→ STATED GOAL
Copy the listing from the line with "You are a GUI" up to and including the line with "pyautogui.click(x=486, y=86)", swapping "screenshot" for "screen capture" and leaving everything else unchanged. Omit the pictures.

--- Begin GIVEN INFORMATION ---

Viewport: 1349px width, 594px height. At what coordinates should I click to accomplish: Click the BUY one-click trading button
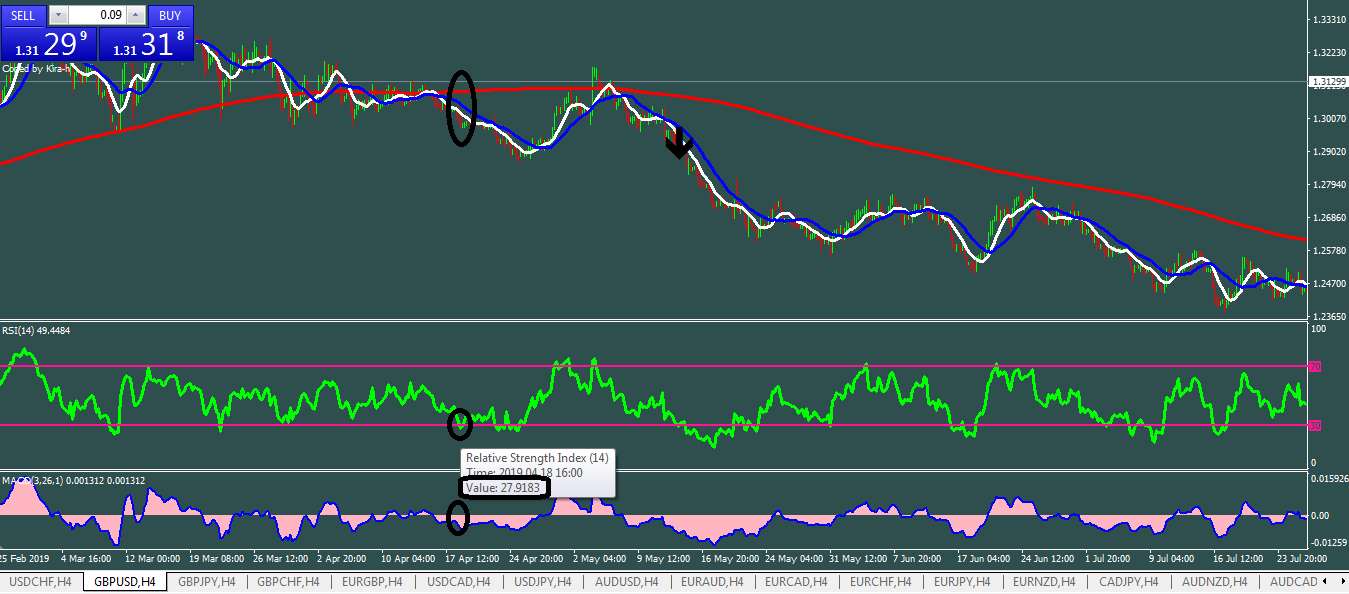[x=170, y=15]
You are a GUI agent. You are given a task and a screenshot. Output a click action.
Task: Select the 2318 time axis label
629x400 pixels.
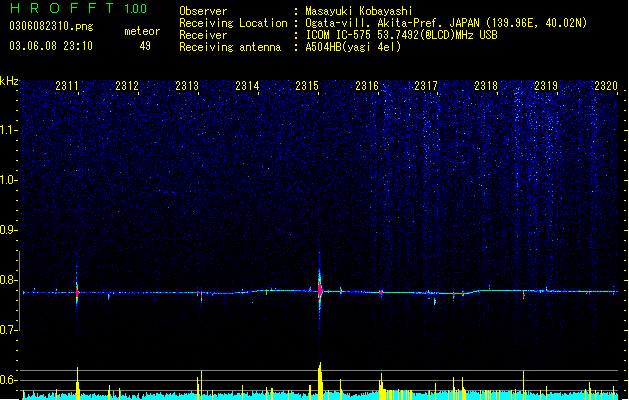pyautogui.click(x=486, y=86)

--- End GIVEN INFORMATION ---
--- Begin GIVEN INFORMATION ---

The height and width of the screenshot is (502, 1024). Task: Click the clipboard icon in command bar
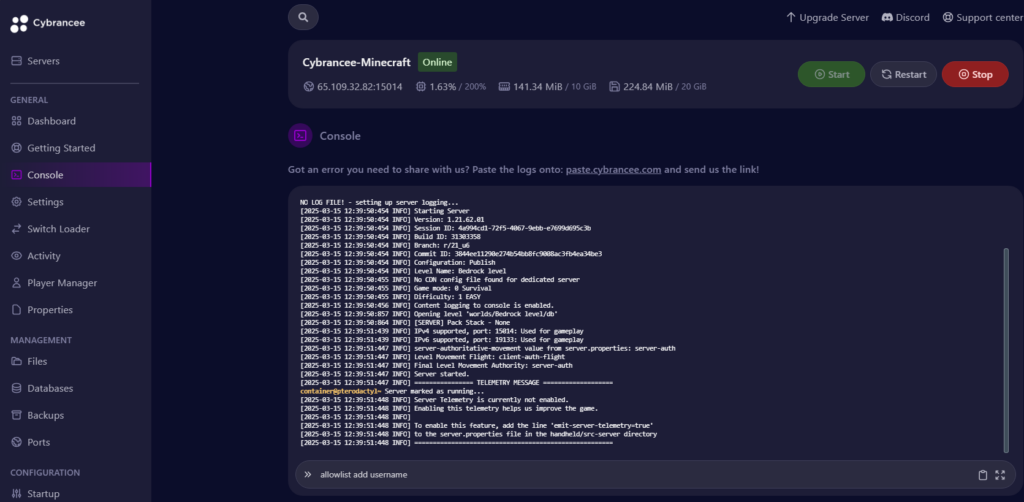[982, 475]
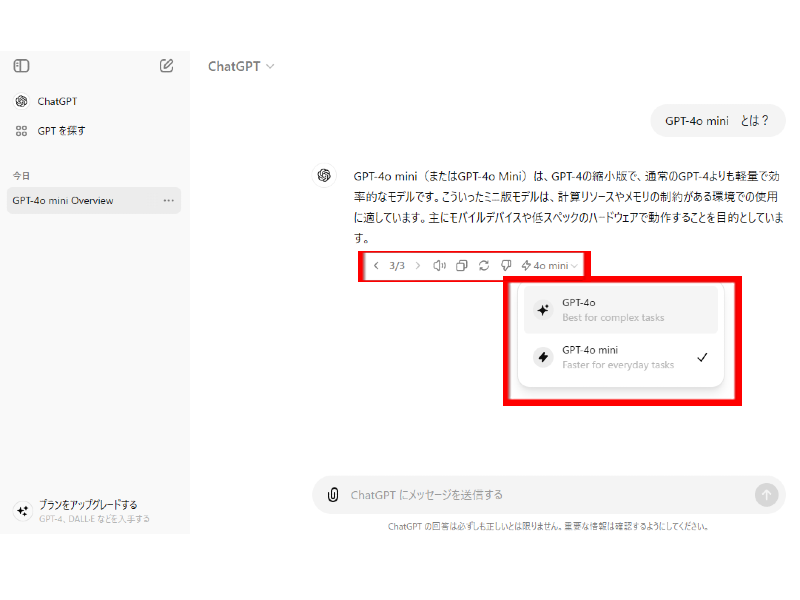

--- End GIVEN INFORMATION ---

→ THE RESULT
You are a GUI agent. You are given a task and a screen capture. Output a click action.
Task: Select the 2318 time axis label
629x400 pixels.
pyautogui.click(x=486, y=86)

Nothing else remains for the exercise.